A draft report detailing efforts to carry out President Trump's executive order on restricting illegal immigration says the government's highest priority for a southern border wall is a 34-mile-long area in the Rio Grande Valley.

That assessment is contained in the draft of a report to the White House on progress in implementing his border security order. The document says the second-highest priority for the wall is a 14-mile-long area south of San Diego.

The Department of Homeland Security has received permission from Congress to reprogram $20 million in its current budget to build "prototypes" — short segments that contractors offer as their versions of what the new wall should look like. The draft document says they'll be built from mid-June to mid-July.

If Congress approves money for starting work on the wall itself, construction would begin in the Rio Grande Valley and south of San Diego.

The draft document, dated "April 25, 2017" has not yet been approved by the Homeland Security leadership, DHS officials said. Its contents were first reported by The Washington Post.

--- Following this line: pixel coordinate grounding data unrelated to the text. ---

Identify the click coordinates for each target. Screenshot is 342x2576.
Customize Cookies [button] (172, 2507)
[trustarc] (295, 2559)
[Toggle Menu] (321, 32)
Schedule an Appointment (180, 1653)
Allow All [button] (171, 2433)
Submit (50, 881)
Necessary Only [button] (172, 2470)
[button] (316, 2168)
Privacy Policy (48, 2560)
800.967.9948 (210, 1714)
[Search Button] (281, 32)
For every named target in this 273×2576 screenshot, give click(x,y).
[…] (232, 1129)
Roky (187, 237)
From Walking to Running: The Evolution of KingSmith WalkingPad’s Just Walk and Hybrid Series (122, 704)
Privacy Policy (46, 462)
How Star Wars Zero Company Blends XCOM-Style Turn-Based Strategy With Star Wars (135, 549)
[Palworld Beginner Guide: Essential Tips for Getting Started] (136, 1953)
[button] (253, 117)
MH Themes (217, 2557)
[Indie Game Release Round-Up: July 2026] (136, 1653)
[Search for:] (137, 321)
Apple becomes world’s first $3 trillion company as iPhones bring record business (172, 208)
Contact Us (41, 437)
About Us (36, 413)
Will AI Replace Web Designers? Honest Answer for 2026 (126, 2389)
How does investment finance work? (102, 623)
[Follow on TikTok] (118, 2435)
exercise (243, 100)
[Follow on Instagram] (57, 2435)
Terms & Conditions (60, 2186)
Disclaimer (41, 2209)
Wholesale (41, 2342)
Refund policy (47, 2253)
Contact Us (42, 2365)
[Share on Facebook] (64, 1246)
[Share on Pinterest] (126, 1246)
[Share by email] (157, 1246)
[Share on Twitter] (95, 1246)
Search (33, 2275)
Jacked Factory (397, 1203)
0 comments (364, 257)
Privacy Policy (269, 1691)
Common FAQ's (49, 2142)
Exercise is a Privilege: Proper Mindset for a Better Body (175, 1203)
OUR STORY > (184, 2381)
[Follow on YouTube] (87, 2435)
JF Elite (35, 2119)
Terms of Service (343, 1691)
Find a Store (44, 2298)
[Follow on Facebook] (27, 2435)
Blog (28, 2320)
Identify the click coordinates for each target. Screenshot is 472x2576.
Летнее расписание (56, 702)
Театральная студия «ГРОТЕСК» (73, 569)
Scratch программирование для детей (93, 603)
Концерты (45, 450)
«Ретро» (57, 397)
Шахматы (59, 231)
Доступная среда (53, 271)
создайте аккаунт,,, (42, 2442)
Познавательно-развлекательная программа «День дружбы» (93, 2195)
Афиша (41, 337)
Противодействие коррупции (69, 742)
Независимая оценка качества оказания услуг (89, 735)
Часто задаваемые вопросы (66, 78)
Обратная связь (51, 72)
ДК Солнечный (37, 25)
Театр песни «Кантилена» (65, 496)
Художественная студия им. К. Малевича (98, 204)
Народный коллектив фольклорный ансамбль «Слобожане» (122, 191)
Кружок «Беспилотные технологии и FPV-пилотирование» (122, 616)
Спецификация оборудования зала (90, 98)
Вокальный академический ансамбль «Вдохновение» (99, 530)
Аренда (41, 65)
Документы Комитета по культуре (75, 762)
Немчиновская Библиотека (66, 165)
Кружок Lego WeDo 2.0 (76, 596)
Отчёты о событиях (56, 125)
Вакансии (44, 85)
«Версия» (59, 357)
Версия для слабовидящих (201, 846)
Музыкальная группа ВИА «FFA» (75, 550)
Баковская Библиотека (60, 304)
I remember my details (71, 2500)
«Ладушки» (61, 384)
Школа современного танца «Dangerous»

Homeland Security Secretary John Kelly told Congress last week that the goal of the president's order is stopping illegal immigration, and that may involve better use of electronic sensors, and Border Patrol agents in lieu of a wall in some places.

"It's unlikely that we will build a wall or physical barrier from sea to shining sea," Kelly said.

As for another Trump administration priority, hiring 5,000 more Border Patrol agents, the draft document says Customs and Border Protection is considering waiving the polygraph requirements for some applicants, using a "risk-based approach."